◆ Task to complete: Among the entries below, find every line that has "avatar" and pull it out.

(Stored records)
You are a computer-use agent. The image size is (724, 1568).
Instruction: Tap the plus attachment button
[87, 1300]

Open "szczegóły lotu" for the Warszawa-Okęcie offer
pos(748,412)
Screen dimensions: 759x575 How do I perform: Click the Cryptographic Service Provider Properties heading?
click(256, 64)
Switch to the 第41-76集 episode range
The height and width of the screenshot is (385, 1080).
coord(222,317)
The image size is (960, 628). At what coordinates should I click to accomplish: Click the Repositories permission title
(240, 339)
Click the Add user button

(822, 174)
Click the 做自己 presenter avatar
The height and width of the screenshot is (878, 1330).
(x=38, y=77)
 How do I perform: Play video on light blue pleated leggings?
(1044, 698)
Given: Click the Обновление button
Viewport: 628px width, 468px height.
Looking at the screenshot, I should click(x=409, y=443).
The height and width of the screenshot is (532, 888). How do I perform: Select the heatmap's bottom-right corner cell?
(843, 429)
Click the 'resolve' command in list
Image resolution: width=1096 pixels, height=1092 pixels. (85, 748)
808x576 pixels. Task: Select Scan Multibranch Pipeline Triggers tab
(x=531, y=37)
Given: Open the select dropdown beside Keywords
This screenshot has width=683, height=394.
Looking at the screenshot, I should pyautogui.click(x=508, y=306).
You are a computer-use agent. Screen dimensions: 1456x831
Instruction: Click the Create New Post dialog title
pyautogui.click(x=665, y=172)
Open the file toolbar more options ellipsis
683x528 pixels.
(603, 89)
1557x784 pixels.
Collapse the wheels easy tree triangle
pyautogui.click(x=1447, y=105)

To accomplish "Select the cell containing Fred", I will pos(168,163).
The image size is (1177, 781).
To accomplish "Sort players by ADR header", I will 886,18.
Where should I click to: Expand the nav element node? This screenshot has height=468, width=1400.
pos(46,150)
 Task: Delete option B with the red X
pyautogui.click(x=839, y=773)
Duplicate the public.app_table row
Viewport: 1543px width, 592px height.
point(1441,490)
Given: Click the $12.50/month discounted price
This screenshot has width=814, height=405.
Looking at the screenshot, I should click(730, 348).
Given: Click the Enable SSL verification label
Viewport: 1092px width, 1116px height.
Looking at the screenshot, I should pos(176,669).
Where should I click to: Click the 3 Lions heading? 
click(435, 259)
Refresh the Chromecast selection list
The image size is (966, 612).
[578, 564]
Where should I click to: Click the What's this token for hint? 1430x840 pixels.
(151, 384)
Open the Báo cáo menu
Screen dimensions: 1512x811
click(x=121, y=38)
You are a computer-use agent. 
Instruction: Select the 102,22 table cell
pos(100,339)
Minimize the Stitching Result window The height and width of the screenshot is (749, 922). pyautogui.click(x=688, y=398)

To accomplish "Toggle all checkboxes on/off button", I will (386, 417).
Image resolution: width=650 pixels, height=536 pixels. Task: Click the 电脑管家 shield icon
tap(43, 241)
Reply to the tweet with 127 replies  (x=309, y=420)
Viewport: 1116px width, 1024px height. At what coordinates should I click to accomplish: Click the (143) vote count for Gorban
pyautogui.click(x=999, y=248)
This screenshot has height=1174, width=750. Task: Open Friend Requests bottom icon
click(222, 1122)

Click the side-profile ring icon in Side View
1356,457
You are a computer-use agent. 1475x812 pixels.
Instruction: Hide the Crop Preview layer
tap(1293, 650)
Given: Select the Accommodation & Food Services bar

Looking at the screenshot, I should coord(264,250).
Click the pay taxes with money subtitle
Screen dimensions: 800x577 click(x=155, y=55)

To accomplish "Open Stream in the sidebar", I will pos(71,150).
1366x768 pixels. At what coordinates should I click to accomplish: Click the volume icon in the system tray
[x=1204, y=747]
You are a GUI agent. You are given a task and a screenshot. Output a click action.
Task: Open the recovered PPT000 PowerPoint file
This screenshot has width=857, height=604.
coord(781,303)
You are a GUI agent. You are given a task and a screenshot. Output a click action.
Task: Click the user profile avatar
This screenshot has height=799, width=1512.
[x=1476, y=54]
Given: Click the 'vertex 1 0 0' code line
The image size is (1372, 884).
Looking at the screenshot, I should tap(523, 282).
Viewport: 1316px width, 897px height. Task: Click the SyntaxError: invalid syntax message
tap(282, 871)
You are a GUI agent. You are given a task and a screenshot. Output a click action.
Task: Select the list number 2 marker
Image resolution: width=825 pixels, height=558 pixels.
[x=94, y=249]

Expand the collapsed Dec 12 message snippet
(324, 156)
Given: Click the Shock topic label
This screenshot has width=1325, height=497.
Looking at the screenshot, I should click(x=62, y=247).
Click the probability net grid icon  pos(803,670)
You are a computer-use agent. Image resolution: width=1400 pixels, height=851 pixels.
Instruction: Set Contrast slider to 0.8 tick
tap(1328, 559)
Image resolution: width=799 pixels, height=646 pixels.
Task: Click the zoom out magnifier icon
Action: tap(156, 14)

◆ Solved problem:
Click the 做自己 presenter avatar
Task: Click the user profile avatar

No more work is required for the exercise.